And if nothing else, Nikon's market positioning seems opaque. I'm told that the D7000 is better than the D3000 / D3100 (no surprise, the D3000 is an unlovely camera, in my opinion), but also better than the D300 (in many areas). Hmm? Laugh as we will at "T1i" and "Rebel," Canon does more to differentiate their segments than throw a random string of zeroes after the D and the first letter.


----------



## Daviii (Sep 24, 2010)

ELK said:


> Switching from Canon to Nikon today seems to be right decision. But tomorrow one may want to come back hardly. Because Canon's answer won't be late. I love this war!



Switching from Canon to Nikon today because D7000 is better than 60D, or because it's cheaper than 7D is just *A NO SENSE*. 

New customers are the target, for those the D7000 is great, also for Nikon D90 users.
Canon customers with a lens collection wont have a single reason to switch (Just buy a damn 7D which is even better), and those Nikon new customers won't have a reason to switch in the future either, that's the point of the D7000, to build a consumer base.

It's much cheaper to buy a 7D, even it's $300 more expensive, than changing an entire collection of lens. "Switching" should be for professionals only, in a whole different level, for a whole different reasons.

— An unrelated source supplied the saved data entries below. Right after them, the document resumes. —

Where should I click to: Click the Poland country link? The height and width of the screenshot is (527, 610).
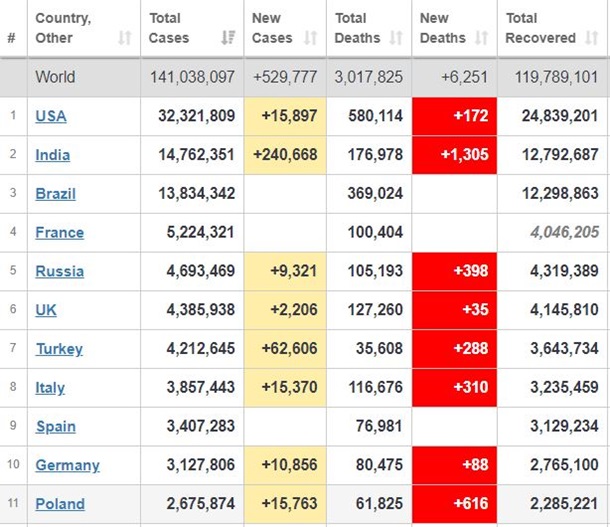pos(60,504)
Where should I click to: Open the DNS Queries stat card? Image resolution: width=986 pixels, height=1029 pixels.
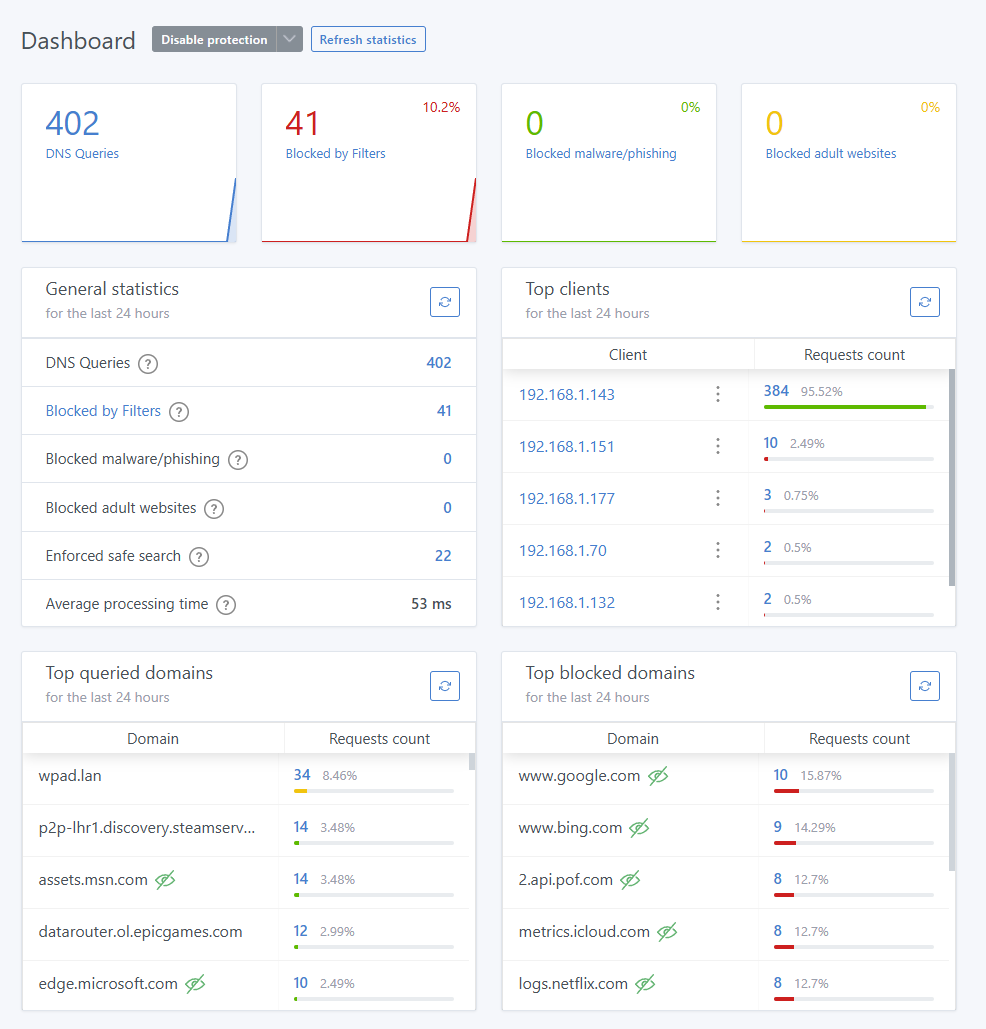(x=129, y=162)
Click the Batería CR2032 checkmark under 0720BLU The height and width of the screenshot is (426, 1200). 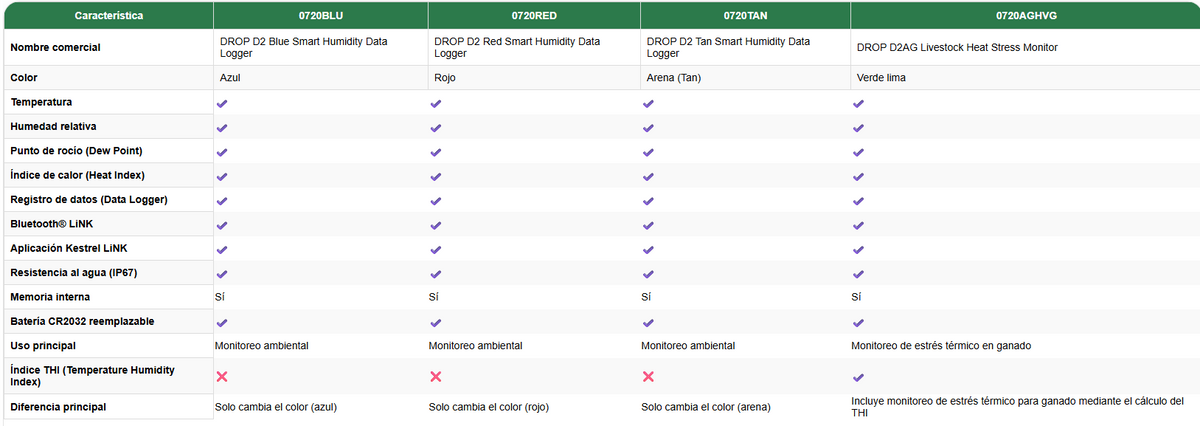[x=222, y=323]
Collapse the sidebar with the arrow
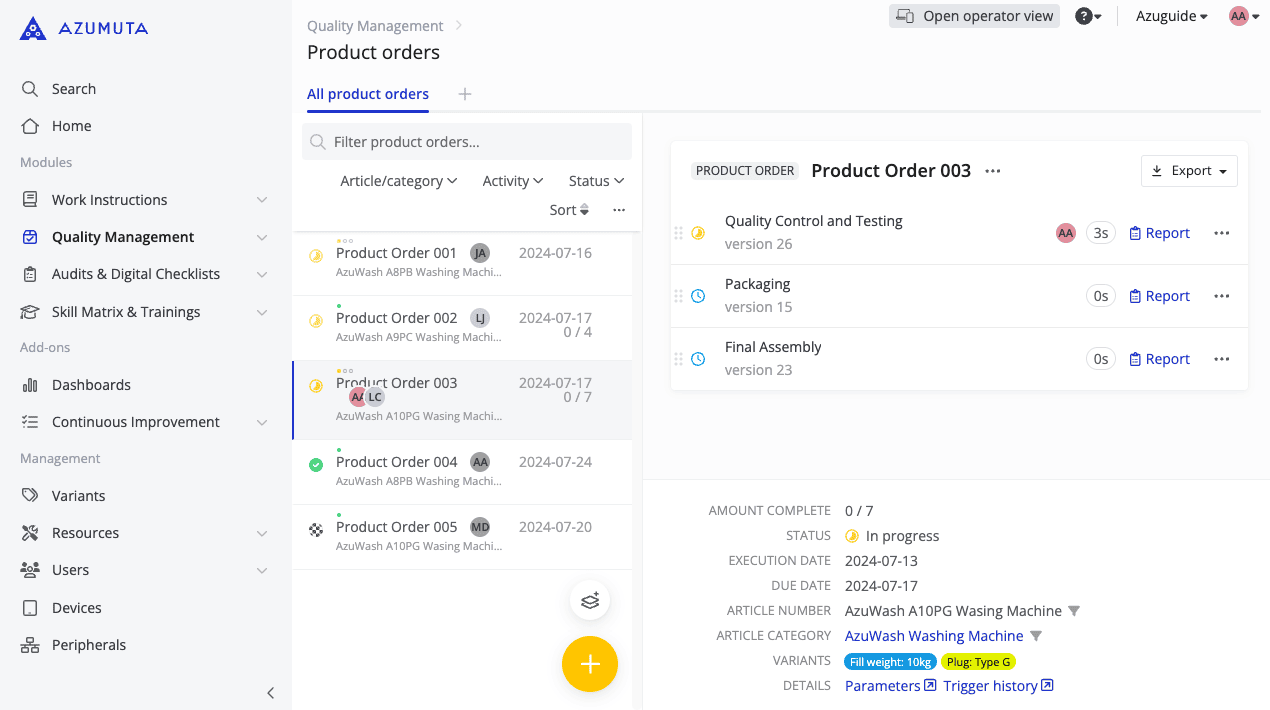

And even pros won't switch their brand just for a damn second body, mainly because Nikon's still better in wideangle and Canon's still better in telephoto, so switching should imply changing style reasons, or something "serious enough".

Both Canon 17-55 f2.8 and 15-85 lenses are BETTER than Nikon's 17-55 and 16-85 counterparts, and second hand lenses are much cheaper and easy to find, and those two reasons alone are WAY more decisive, in my opinion, for an advanced amateur than camera features.

Don't get me wrong. Nikon have impressive lenses for the professionals. 14-24 is unbelievable and canon does not come even close, but for the advanced amateur in an APS-C body, Canon's lens lineup is quite more adequate.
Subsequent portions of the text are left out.